翔は仲間たちに問いかけた。目の前には、高い壁と鉄格子の門に囲まれた、不気味な屋敷がそびえ立っている。窓は全て板で塞がれ、人の気配は感じられない。だが、マックスのセンサーは、確かに屋敷の中にクロノスのメンバーがいることを示していた。


翔たちは、屋敷の周囲を偵察した屋敷は、高い壁と鉄格子の門に囲まれ、窓は全て板で塞がれていた。庭は荒れ果て、雑草が生い茂り、枯れ木が不気味な影を落としている。門の前には、屈強な男たちが警備に立っており、物々しい雰囲気が漂っていた。


「どうする?翔。」


アヤが不安そうに尋ねた。


「大丈夫だ、アヤ。僕たちならきっと潜入できる。」


翔は、力強い声で言った。しかし、彼の心の中にも不安が渦巻いていた。


「正面突破は、さすがに無理ね。」


アヤが、腕組みをして言った。


「ピッ!壁、高すぎる!ピッ!」


プチも、門をよじ登ろうとして諦めた。


「何か別の方法を考えなければ…」


エレーヌは、心配そうに呟いた。


「そうだ!」


翔は、何かを思いついたように目を輝かせた。


「地下通路を使おう!」


「地下通路?」


アヤは、翔の言葉に首をかしげた。


「ああ、この時代の屋敷には、地下通路や隠し部屋があることが多いんだ。歴史の教科書で読んだことがある。」


翔は、自信満々に言った。


「なるほど!さすが翔、博識ね!」


アヤは、感心した様子で言った。


「でも、地下通路の入り口がわからないわ。」


エレーヌが言った。


「ボクが探す!ピッ!」


プチは、小さな体を活かして、屋敷の周りを走り回った。壁の隙間や地面、茂みの中など、くまなく探していく。


「ピッ!あった!ピッ!」


しばらくすると、プチが庭の隅にある古井戸を指さして叫んだ。


「古井戸?」


翔は、プチが指さす方へ駆け寄った。

古井戸は、蔦に覆われ、ほとんど使われていないようだった。

翔が井戸の蓋をゆっくりと開けると、中は真っ暗で、底が見えない。


「マックス、頼む。」


翔は、マックスに懐中電灯を点灯するように頼んだ。

マックスの光が、井戸の底を照らす。そこには、古い石造りの階段が見えた。


「これが地下通路の入り口か。」


翔は、息を呑んだ。


「よし、潜入するぞ!」


翔は、仲間たちに合図を送った。

翔たちは、井戸の中へと降りていった。

地下通路は、狭く、暗く、湿っていた。壁は、湿った土と苔で覆われ、所々にクモの巣が張っている。
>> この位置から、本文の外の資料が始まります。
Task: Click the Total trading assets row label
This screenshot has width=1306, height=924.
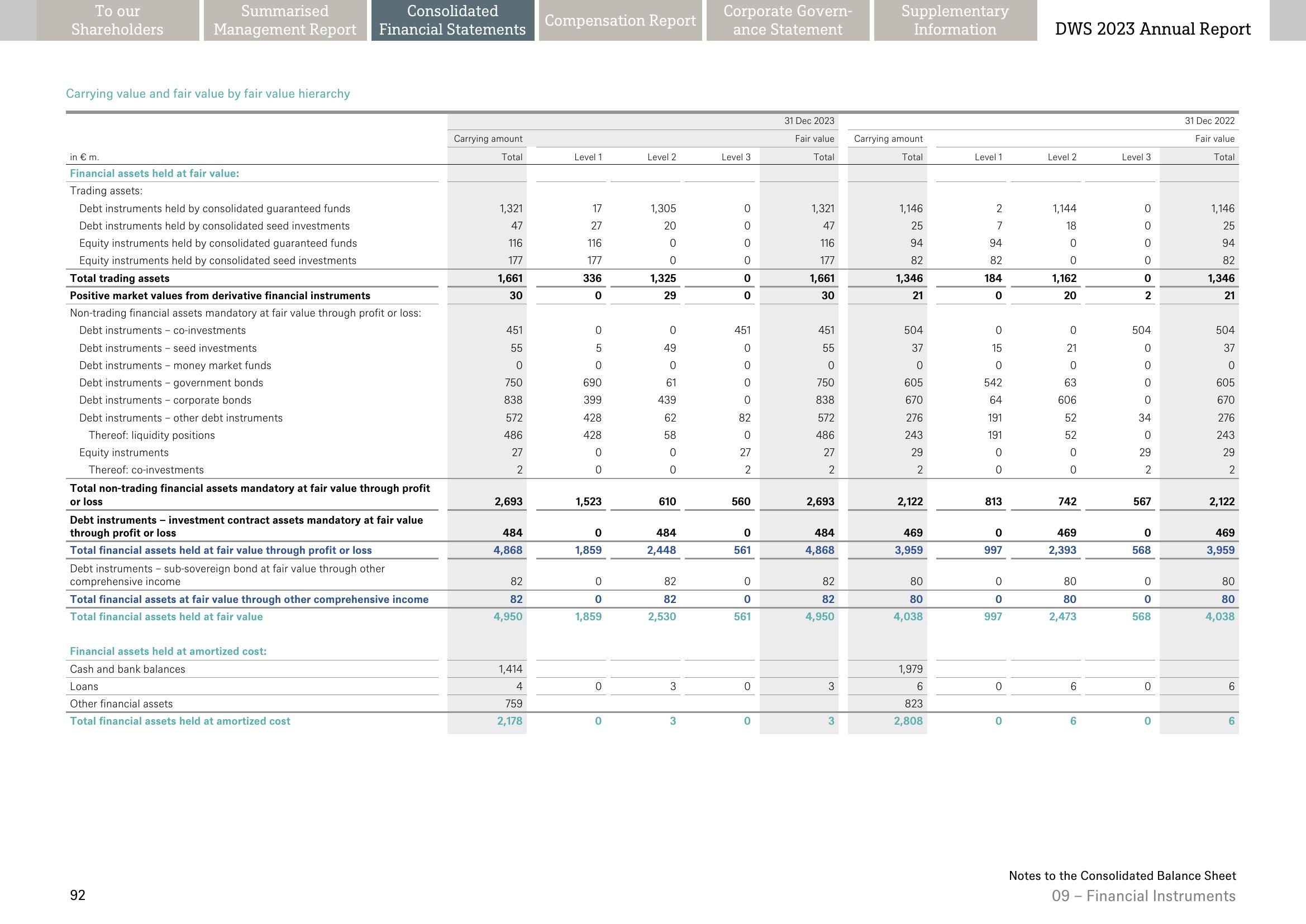Action: click(120, 278)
天井からは、水滴がポタポタと落ちてきて、不気味な音を立てている。空気は冷たく、カビ臭い匂いが鼻をつく。彼らは、懐中電灯の光を頼りに、ゆっくりと進んでいく。

しばらく歩くと、プチが突然、


「ピッ!何かいる!ピッ!」


と叫んだ。

翔たちは、プチの声に驚き、立ち止まった。


「どうした、プチ?」


アヤが尋ねた。


「ピッ…大きな…ネズミ…ピッ…!」


プチは、震える声で言った。

翔は、懐中電灯で通路の奥を照らした。

すると、そこには巨大なネズミの群れがいた。奴らは、目を赤く光らせ、牙を剥き出しにして、翔たちを威嚇している。ネズミたちは、薄汚れた毛並みで、大きさは猫ほどもある。彼らの鋭い爪は、闇の中で不気味に輝いている。


「うわあああ!」


アヤは、悲鳴を上げた。


「ピッ!怖いよ、アヤ。ピッ!」


プチは、アヤにしがみつき、震えていた。


「大丈夫だよ、プチ。私が守ってあげる。」


アヤは、プチを優しく抱きしめた。

ネズミたちは、翔たちに襲いかかってきた。


「きゃあああ!」


エレーヌも、悲鳴を上げた。


「落ち着け、みんな!」


翔は、叫んだ。


「マックス、何か方法はないか?」


「ええっと…」


マックスは、少し考えてから言った。


「私の体には、超音波を発生させる装置が搭載されている。それを使えば、ネズミたちを追い払うことができるかもしれない。」


「頼む、マックス!」


翔は、マックスにお願いした。

マックスは、体から超音波を発生させた。目には見えない超音波が地下通路に響き渡り、ネズミたちの耳を攻撃する。ネズミたちは苦しそうに耳を塞ぎ、逃げ惑う。


「やった!」


翔は、安堵した。


「ありがとう、マックス。」


「どういたしまして、翔。」


マックスは、微笑んだ。

翔たちは、再び通路を進み始めた。

そしてついに、通路の先に光が見えた。


「あれは…?」


翔は、光に向かって進んでいった。